Sunday, July 27, 2014

A/B testing is like sex at high school

A few days ago I went on record saying that A/B testing is like sex at high school. Everyone talks about it, not very many do it in earnest. I want to follow up on the topic with some additional thoughts (don't worry, I won't stretch the high school analogy any further).

When talking to people about A/B testing I've noticed that there are four (stereo) types of mindsets which prevent companies from successfully using split tests as a tool to improve their conversion funnel.

1) Procrastinative

The favorite answer to suggestions for website or product improvements from people from this camp is "we'll have to A/B test that" – as in "we should A/B test that, some time, when we've added A/B testing capability". It is often used as an excuse for brushing off ideas for improvement, and the fallacy here is that just because the best way to test assumptions is an A/B test doesn't mean that all assumptions are equally good or likely to be true.

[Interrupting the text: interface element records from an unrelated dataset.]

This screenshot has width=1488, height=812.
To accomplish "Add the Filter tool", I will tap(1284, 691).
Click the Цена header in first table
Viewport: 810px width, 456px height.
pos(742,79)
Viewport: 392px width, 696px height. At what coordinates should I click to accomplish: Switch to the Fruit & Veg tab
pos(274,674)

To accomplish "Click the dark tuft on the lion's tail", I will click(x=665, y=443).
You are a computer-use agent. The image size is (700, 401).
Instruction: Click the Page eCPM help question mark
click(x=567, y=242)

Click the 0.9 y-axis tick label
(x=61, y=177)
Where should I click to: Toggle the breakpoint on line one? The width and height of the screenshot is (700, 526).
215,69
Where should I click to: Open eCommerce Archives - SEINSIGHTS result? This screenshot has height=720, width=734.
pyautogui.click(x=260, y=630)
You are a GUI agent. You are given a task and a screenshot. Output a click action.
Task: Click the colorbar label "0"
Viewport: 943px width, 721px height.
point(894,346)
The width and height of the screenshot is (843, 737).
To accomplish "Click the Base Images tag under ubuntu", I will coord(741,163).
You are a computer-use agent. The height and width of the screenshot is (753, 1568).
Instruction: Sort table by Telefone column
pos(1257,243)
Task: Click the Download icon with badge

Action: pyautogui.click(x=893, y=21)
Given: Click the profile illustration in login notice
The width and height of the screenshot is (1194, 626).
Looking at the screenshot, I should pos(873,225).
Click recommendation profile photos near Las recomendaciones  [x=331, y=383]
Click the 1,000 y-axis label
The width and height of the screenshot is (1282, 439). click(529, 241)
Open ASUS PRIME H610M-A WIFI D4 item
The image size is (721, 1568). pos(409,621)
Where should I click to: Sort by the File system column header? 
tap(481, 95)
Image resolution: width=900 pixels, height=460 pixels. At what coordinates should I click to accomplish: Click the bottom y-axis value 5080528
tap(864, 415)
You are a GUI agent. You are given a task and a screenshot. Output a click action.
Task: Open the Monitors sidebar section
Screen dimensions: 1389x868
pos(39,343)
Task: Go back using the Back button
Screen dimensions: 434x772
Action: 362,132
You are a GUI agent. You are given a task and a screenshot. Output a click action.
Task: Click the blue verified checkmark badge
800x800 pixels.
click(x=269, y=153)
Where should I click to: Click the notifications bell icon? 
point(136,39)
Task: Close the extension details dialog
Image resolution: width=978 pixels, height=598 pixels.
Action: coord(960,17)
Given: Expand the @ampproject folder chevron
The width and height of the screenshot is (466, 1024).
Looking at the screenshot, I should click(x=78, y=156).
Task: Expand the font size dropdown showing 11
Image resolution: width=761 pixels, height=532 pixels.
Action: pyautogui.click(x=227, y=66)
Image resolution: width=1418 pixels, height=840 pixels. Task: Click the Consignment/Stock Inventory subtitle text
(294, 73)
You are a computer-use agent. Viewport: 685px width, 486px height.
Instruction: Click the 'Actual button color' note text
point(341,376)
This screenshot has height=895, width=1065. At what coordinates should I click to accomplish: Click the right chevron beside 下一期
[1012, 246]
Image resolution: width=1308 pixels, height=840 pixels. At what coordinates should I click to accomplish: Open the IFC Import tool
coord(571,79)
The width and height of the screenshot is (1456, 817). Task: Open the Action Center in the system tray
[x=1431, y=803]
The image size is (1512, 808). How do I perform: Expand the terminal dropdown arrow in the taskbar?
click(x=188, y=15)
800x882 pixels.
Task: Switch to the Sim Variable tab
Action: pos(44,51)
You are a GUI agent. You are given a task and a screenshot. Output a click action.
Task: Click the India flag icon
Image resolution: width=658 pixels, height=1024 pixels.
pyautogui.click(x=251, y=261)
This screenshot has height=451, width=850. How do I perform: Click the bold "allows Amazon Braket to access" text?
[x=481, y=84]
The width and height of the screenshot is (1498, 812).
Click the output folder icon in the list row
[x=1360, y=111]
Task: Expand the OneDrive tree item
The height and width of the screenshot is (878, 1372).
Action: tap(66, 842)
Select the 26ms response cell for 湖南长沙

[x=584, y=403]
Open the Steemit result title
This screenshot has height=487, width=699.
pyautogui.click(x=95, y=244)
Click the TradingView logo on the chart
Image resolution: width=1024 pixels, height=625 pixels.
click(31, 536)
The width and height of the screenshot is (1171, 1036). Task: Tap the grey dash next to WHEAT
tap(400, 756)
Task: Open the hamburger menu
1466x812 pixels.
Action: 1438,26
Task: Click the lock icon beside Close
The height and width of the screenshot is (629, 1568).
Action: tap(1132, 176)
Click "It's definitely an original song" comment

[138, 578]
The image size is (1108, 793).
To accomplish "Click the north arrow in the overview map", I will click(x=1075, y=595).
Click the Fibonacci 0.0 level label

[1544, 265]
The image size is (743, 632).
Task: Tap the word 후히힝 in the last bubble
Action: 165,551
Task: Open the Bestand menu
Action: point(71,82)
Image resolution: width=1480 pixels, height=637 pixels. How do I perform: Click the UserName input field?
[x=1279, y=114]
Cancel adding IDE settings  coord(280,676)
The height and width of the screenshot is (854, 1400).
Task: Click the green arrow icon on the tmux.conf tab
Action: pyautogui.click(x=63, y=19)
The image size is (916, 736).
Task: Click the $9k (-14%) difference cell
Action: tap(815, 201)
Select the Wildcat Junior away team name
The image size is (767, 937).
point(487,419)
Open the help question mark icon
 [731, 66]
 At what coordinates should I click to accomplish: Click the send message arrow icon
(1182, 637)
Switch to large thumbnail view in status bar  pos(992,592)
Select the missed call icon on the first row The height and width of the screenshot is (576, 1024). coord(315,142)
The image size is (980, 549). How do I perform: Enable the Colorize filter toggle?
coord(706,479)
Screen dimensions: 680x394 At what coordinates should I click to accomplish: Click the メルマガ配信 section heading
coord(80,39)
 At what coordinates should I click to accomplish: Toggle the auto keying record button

Yes, A/B tests are the best way to test product improvements. But if you're not ready for A/B testing yet, that shouldn't stop you from improving your product based on your opinions and instincts.

2) Naive 

People from this group draw conclusions based on data which isn't conclusive. I've seen this several times: Results are not statistically significant, A and B didn't get the same type of traffic, A and B were tested sequentially as opposed to simultaneously, only a small part of the conversion funnel was taken into account – these and all kinds of other methodological errors can lead to erroneous conclusions.

Making decisions based on gut feelings as opposed to data isn't great, but in this case at least you know what you don't know. Making decisions based on wrong data – thinking that you understand something which you actually don't – is much worse.

3) Opinionated

There's a school of thought among designers which says that A/B testing lets you find local maxima only. While I completely agree with my friend Nikos Moraitakis that iterative improvement is no substitute for creativity, I don't see a reason why A/B testing can't be used to test radically different designs, too. 

Designers have to be opinionated. Chances are that out of the 1000s of ideas that you'd like to test, you can only test a handful because the number of statistically significant tests that you can run is limited by your visitor and signup volume. You need talented and convinced designers to tell you which five ideas out of the 1000s are worth a shot. But then do A/B test these five ideas.

4) Disillusioned

The more you learn about topics like A/B testing and marketing attribution analysis, the more you realize how complicated things are and how hard it is to get conclusive, actionable data. 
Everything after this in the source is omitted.